Joanna Slater
New York
- From Wednesday's Globe and Mail
Last updated! Friday, Oct. 08, 2010 1:39AM EDT
This undated image taken from a Facebook page shows a woman journalists have identified as Anna Chapman, who was arrested on charges of conspiracy to act as an agent of a foreign government without notifying the U.S. attorney general. (The Associated Press)
Sitting in the window of a Starbucks one Wednesday in January, Anna Chapman looked like any other attractive young professional in the canyons of midtown Manhattan, toting a laptop and sipping an overpriced beverage.
But while other latte-drinkers might have been polishing their résumés or perusing the Internet, Ms. Chapman was allegedly engaged in a piece of high-tech espionage. Using her laptop, she passed information over a private wireless network to a computer in a minivan circling nearby, according to U.S. authorities, in a virtual rendezvous that would be repeated on successive Wednesdays.
If the spy scandal now rocking the United States sometimes feels like a plot out of an Ian Fleming novel, then Ms. Chapman, 28, has emerged as its very own modern-day Bond girl.
Visitors to her Facebook page see a young woman directing a sultry glance at the camera from her sloping green eyes, a slice of bare shoulder, and a hand adorned with pearly pink nail polish. Other photos show her with flaming red hair wearing a short dress in a similar shade of scarlet.
When asked by an undercover federal agent, posing as a Russian handler, whether she was ready to complete more covert work, her answer was unequivocal. “Shit, of course,” Ms. Chapman said, according to the complaint filed in federal court Monday.
Unlike the other alleged spies for Russia, U.S. authorities believe that Ms. Chapman and another man, Mikhail Semenko, were using their real names, not assumed identities. None of the allegations have been proven.
A call to Ms. Chapman's lawyer to confirm details of her biography wasn't returned, but various reports say the Russian native completed a master's degree in economics at a university in Moscow and was previously married.
In recent years, Ms. Chapman dove into the world of online real estate, working on property websites in Moscow and New York, according to Dan Johnson, the owner of TheMoveChannel.com who met her in London last year.
He remembers her as a friendly go-getter who flitted between Europe and the United States, with phone numbers in New York, London and Moscow at the bottom of her e-mails. On their first meeting, they went for a drink at a bar underneath London's Tower Bridge.
Informed that Ms. Chapman is suspected of spying, Mr. Johnson sounded flabbergasted. “Really? Really?” he asks. “I'm staggered. I wouldn't see it, to be honest.”

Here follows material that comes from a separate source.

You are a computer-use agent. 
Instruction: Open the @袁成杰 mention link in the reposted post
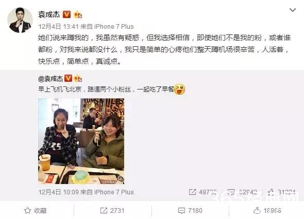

Mr. Johnson's professional collaboration with Ms. Chapman – “that's probably not the best word to use,” he says with a laugh – was short-lived. One of her programmers made a technical error, he says, that ended up saddling his firm with extra charges, and they ended the effort earlier this year.
Another business associate of Ms. Chapman's who runs a Web property firm with offices in Johannesburg and London, said simply “Oh my God,” when told of news of Ms. Chapman's arrest, then declined to talk further.
It's unclear exactly when Ms. Chapman began spending time in New York, though unlike the other suspected spies, she does not appear to have been in the country for long. An energetic networker with a taste for tequila, she took to the city like a native. “The moon is amazing tonight in New York,” she wrote on her Facebook page on April 28.
Around that time federal agents observed her in the vicinity of an unnamed Russian government official. On both occasions, they detected the same two Macintosh laptops connected on a private wireless network. In total, agents observed 10 such Wednesday encounters involving Ms. Chapman, according to the complaint.
For Ms. Chapman, the endgame began as world leaders were assembling in Toronto for the Group of 20 summit this past Saturday. That afternoon in Manhattan, she met with the undercover FBI agent posing as a Russian consulate official, who asked her to pass a fake passport to another alleged spy.
The exchange would begin, she was told, with a particular question-and-answer. The person receiving the passport would ask, “Excuse me, but haven't we met in California last summer?” Ms. Chapman would respond, “No, I think it was the Hamptons.” Ms. Chapman didn't show up for the planned meeting.
On Saturday evening, authorities say, Ms. Chapman dumped a bag containing a cellphone agreement with a made-up name and address (Irine Kutsov of 99 Fake Street), a sign that she had purchased a new phone in order to be able to make calls undetected, the complaint alleges.A judge denied Ms. Chapman's petition for bail on Monday. A call to her New York cell number goes straight to a message, where a slightly gravelly female voice asks callers in Russian-accented English to send a text message rather than leave a voice-mail message.